まだ医療経験も浅く、手術の技術も未熟だった頃のことです。 指導医の先生方から叱られてばかりで、自信を失いかけていた私は、とにかく患者さんのベッドサイドに足を運び、話を聞き、少しでも不安を取り除けるように努めました。
また、検査や手術の準備など、自分にできることを丁寧にこなすように心がけていました。
すると、ある時、患者さんから「ぜひ、あなたが私の担当医になって、色々と相談に乗ってほしい」という言葉をいただきました。
まだまだ力不足だった私にとって、この言葉は信じられないほど嬉しいものでした。
そして、技術だけではなく、患者さんとのコミュニケーションや誠意ある対応も、医療において非常に重要な要素であることを、身をもって知ることができたのです。
この経験は、医師としてだけでなく、医療チームの一員として、患者さんから信頼を得ることの大切さを教えてくれました。
そして、それは医師に限らず、すべての医療従事者に共通して言えることだと、強く感じています。
感情、安心、納得、委ねる心への対価:信頼が生む最高の医療体験
院長である私も、「この人に任せたい」と思われるプロフェッショナル、そして「このチームに任せたい」と思われる医療機関を目指し、日々精進しています。
人間は、論理だけで動く存在ではありません。
私たちが心の奥底で切実に求めているのは、感情的な安心感、深い納得、そして、時に全てを委ねられるという信頼です。

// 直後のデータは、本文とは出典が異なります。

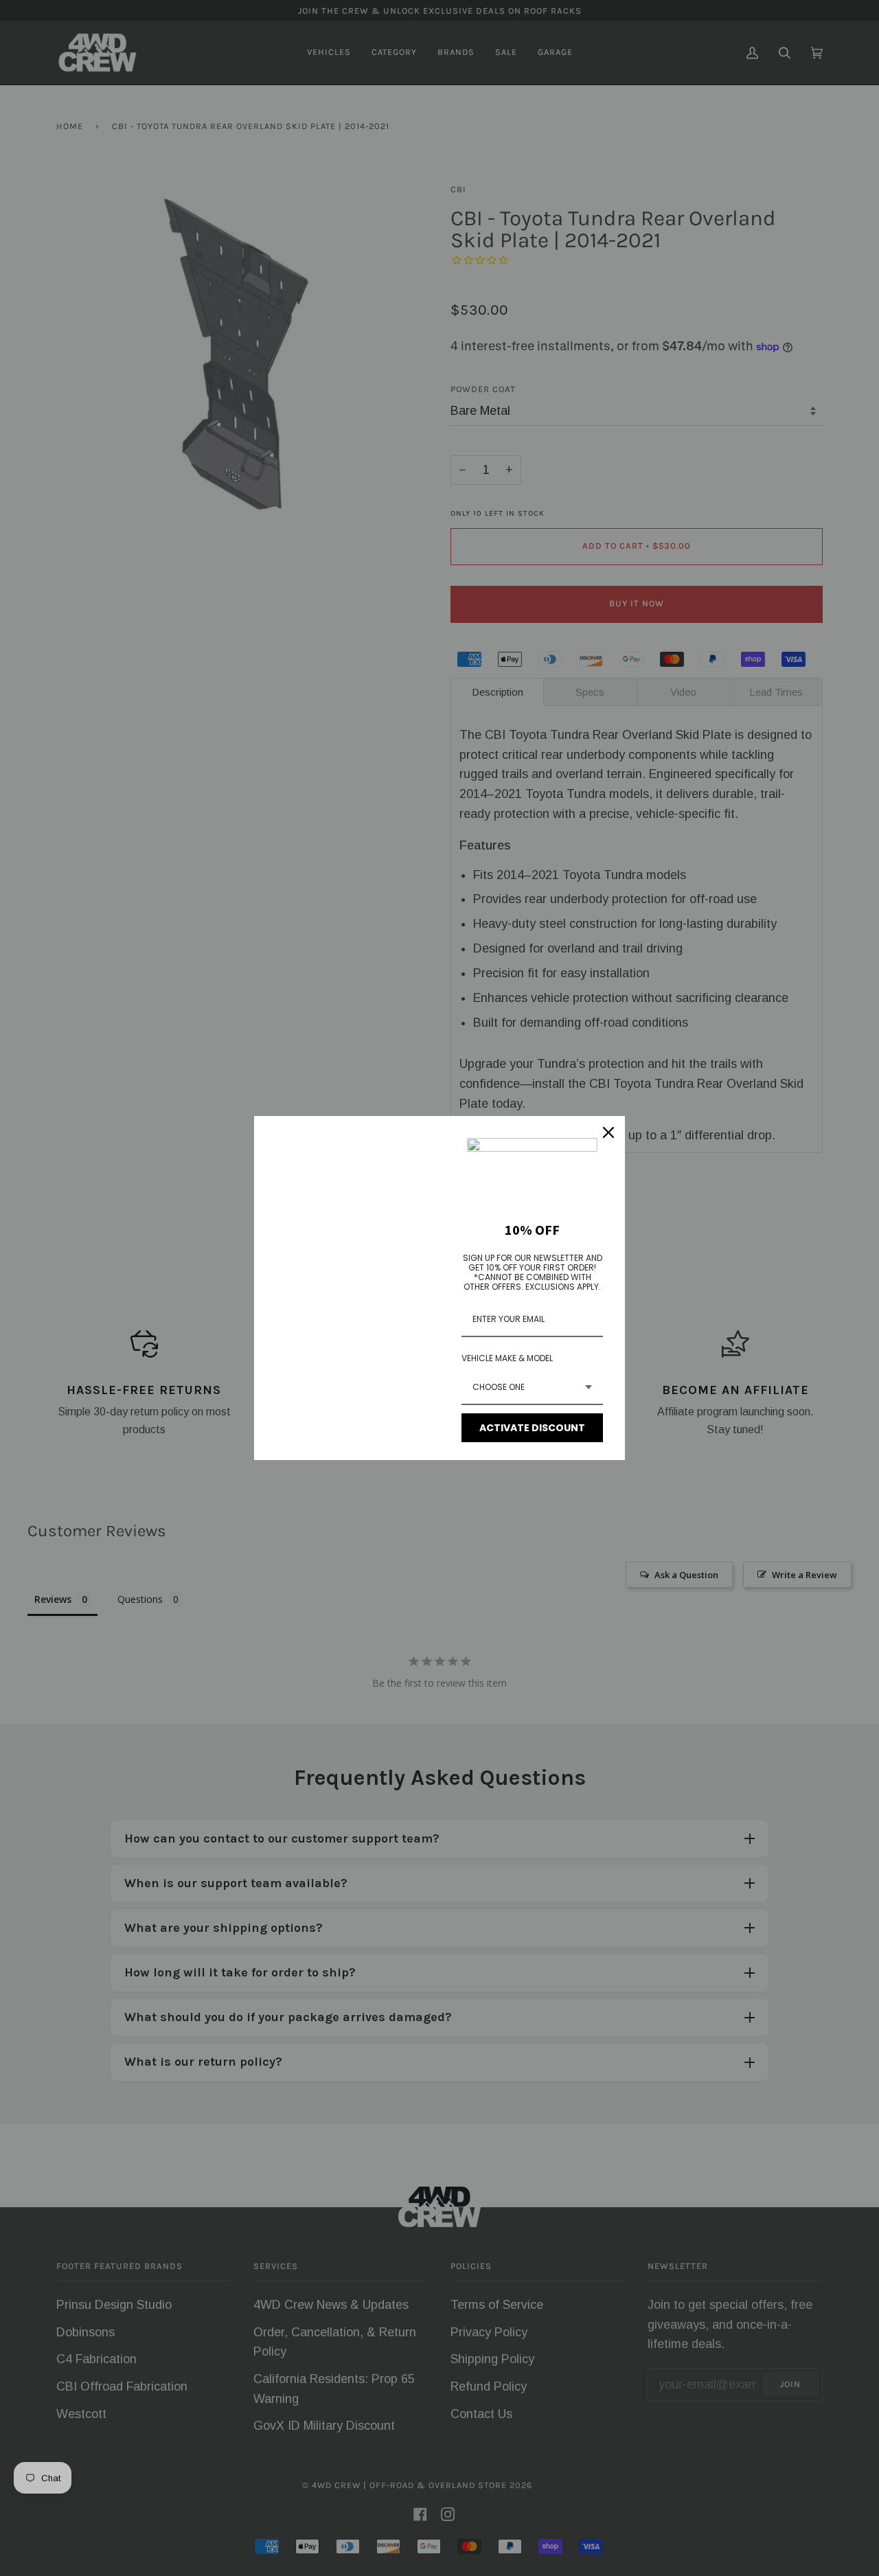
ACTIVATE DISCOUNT (532, 1428)
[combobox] (532, 1387)
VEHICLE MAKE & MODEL (507, 1358)
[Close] (608, 1132)
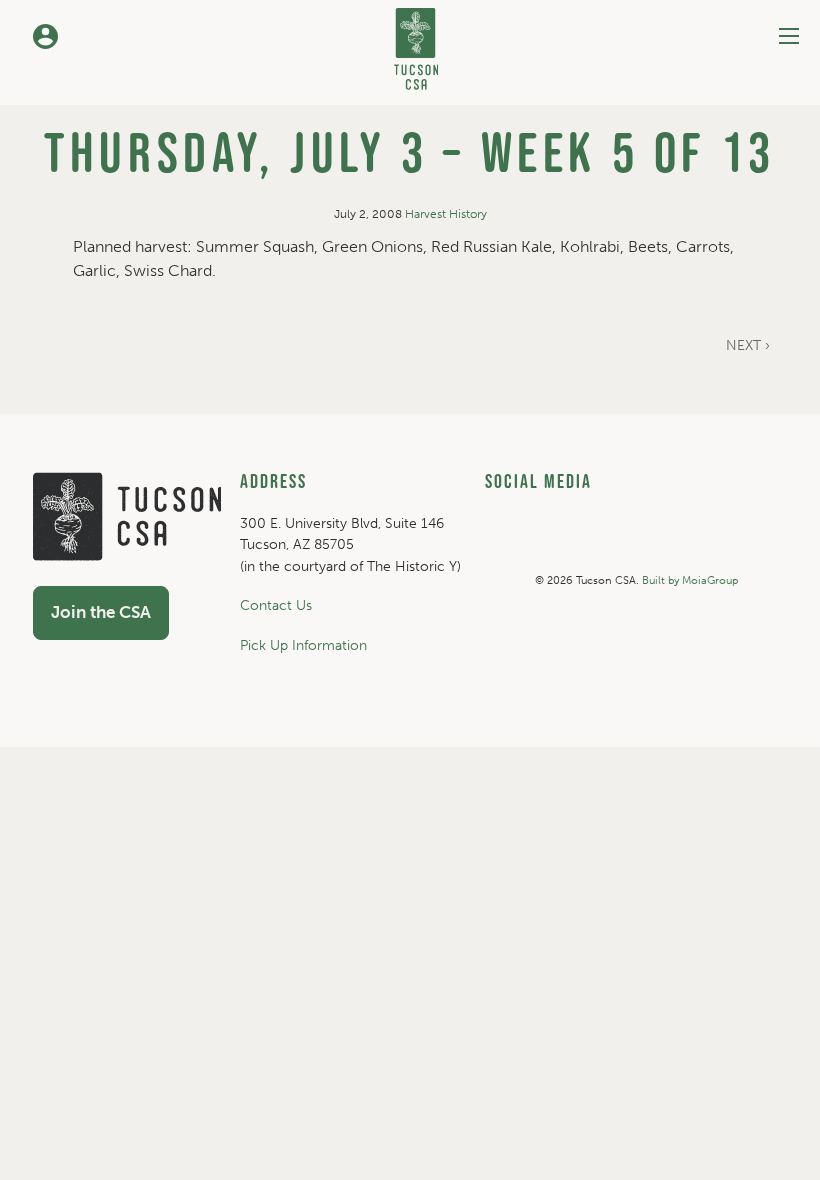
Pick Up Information (303, 645)
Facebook (703, 543)
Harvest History (446, 214)
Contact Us (276, 605)
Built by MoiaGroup (690, 580)
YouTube (634, 543)
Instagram (566, 543)
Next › (748, 345)
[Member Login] (45, 36)
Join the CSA (101, 612)
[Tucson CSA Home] (416, 45)
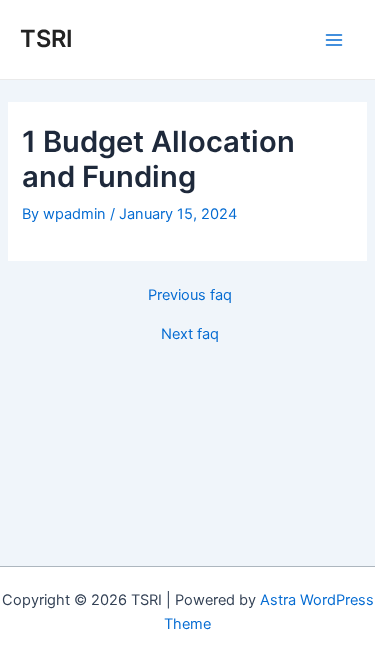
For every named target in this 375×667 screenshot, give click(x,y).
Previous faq (190, 295)
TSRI (46, 38)
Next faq (190, 334)
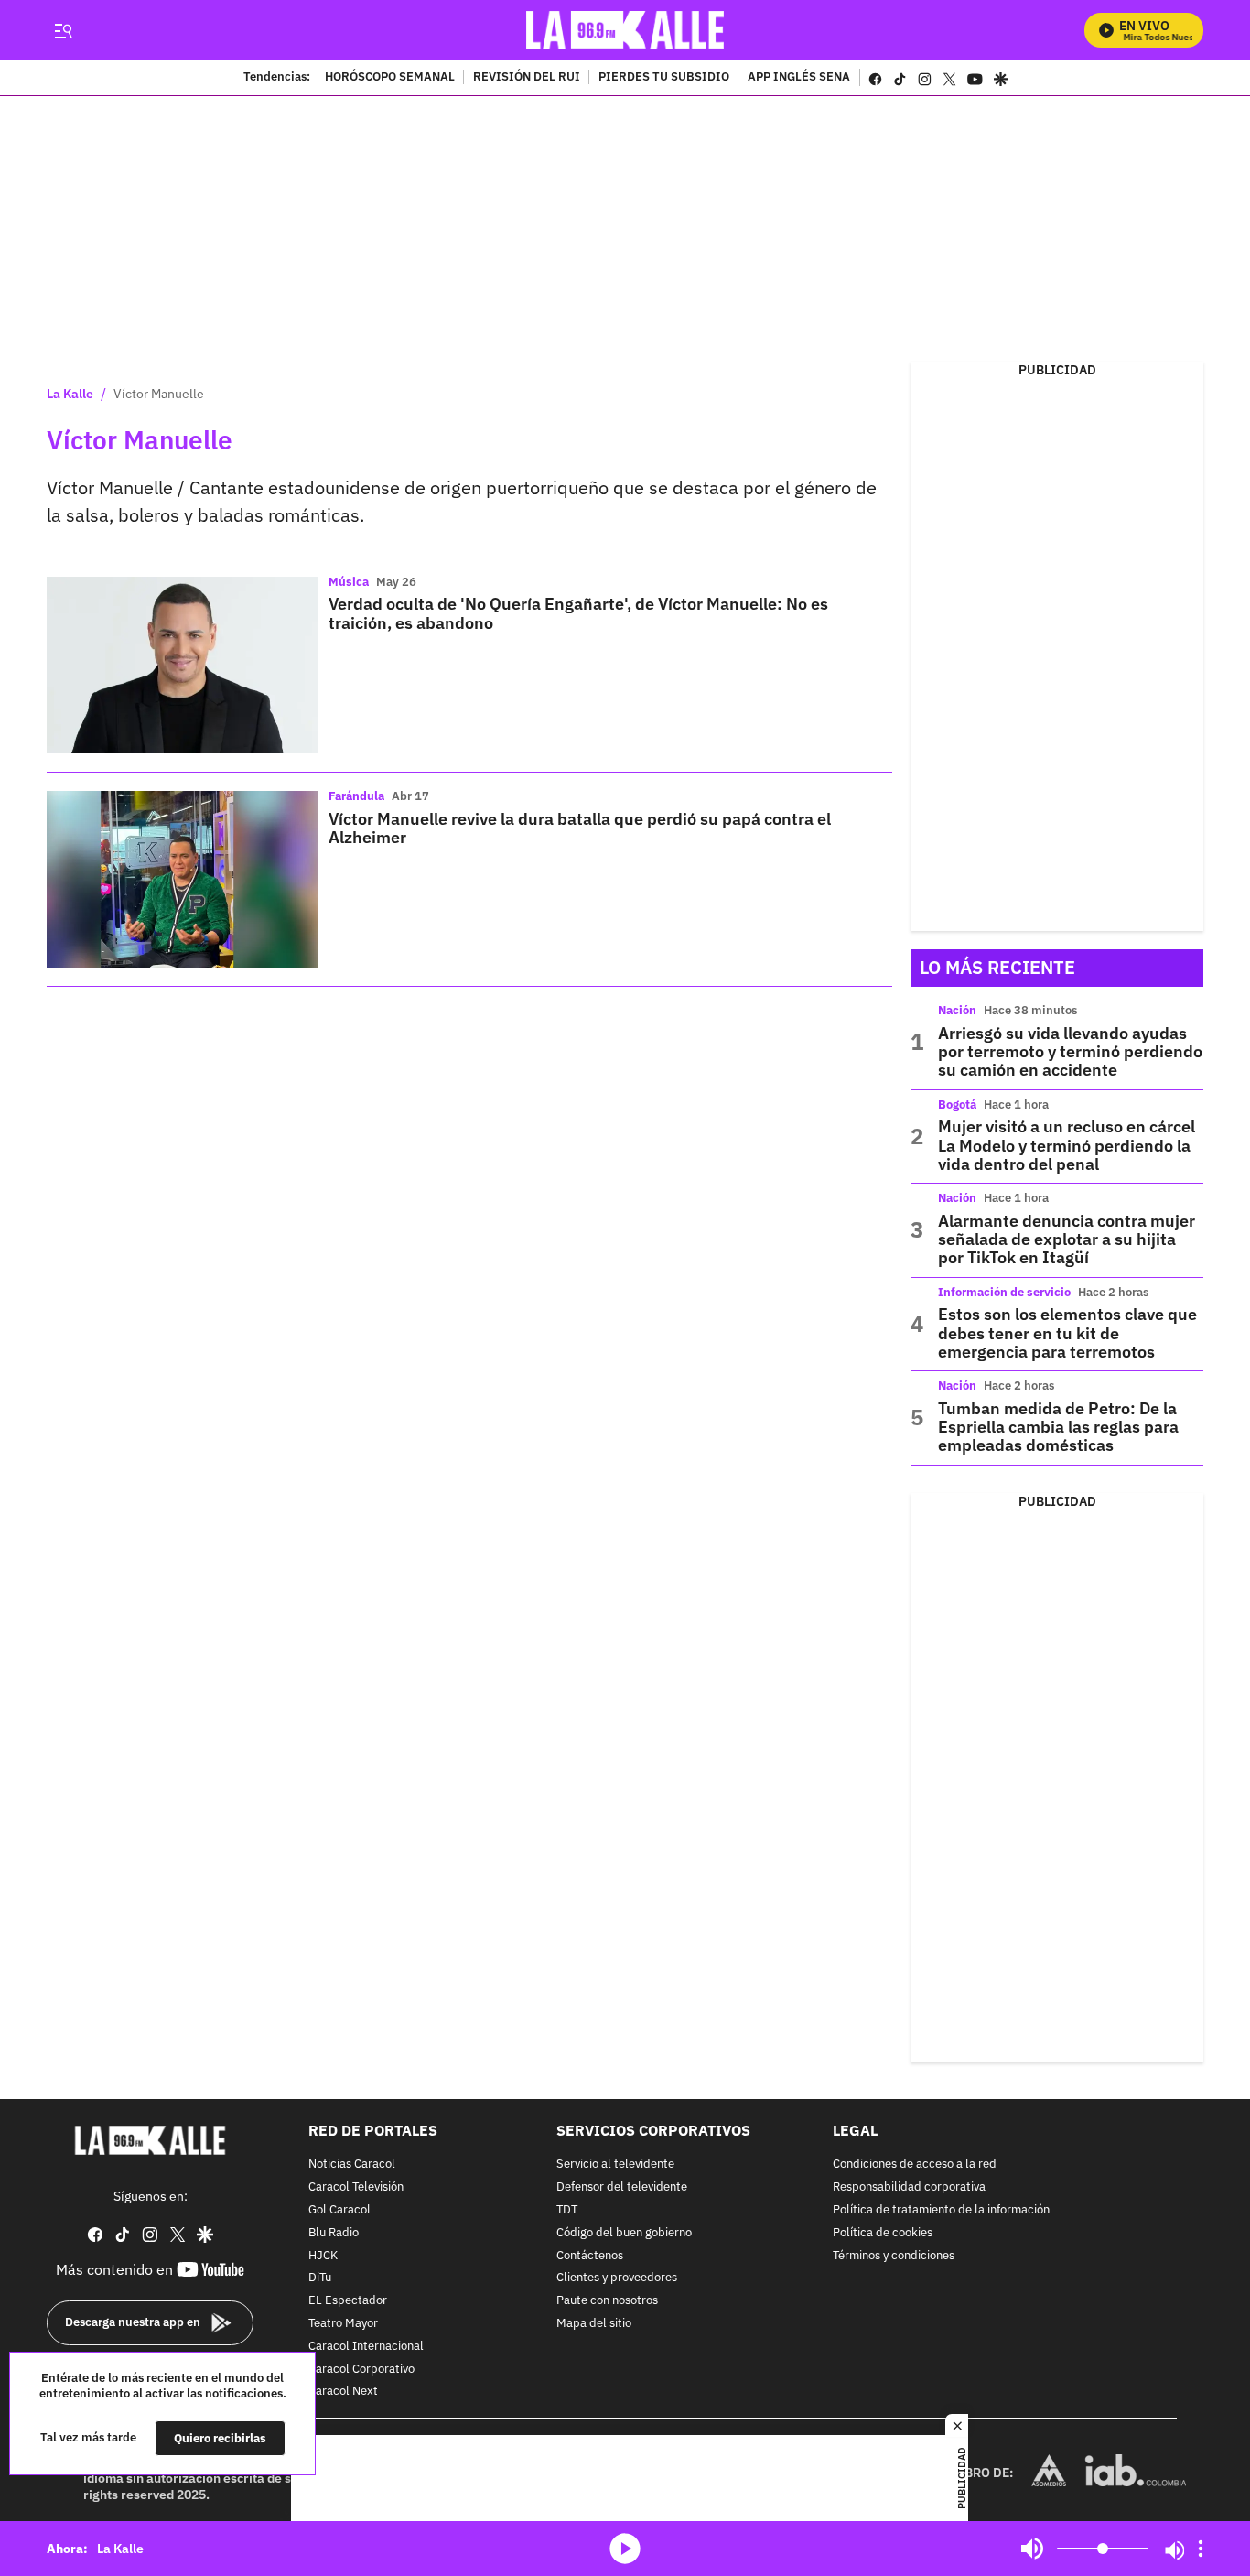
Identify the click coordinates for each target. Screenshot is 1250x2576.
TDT (566, 2210)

「この人に任せたい」という揺るぎない信頼感を得られたとき、人はそれに見合うだけの価値を支払いたいと思うのです。
だからこそ、表面的な知識やスキルを伝えるだけでは、人の心を動かし、納得を得ることはできません。
豊富な経験を通して得たものを、自身の脳と体に深く刻み込んでいくこと。
それによって初めて、職種を超えた信頼が生まれ、「この人に任せたい」という感情、「この人の言うことを聞いて安心したい」という願い、「この人だからこそ納得できる」という心の動き、そして「このチームになら、たとえ結果が思わしくなかったとしても、後悔はない」という究極の信頼に繋がるのだと信じています。
終わりなき探求:医療全体の質の向上を目指して
もちろん、「この人に任せたい」と思われるようになることは、決して最終目標ではありません。
常に学び続け、成長し続けることが、プロフェッショナルとしての使命です。
私は、その努力を人生の一部として捉え、日々の習慣のように続けていきたいと思っています。
終わりはなく、完璧もない。 それでも、自分が先頭を走り続けることで、後に続く医療従事者の方々に少しでも勇気や希望を与えられたら、これほど嬉しいことはありません。 そして、それが医療全体の質の向上に繋がると信じています。
その想いを胸に、これからも精進してまいります。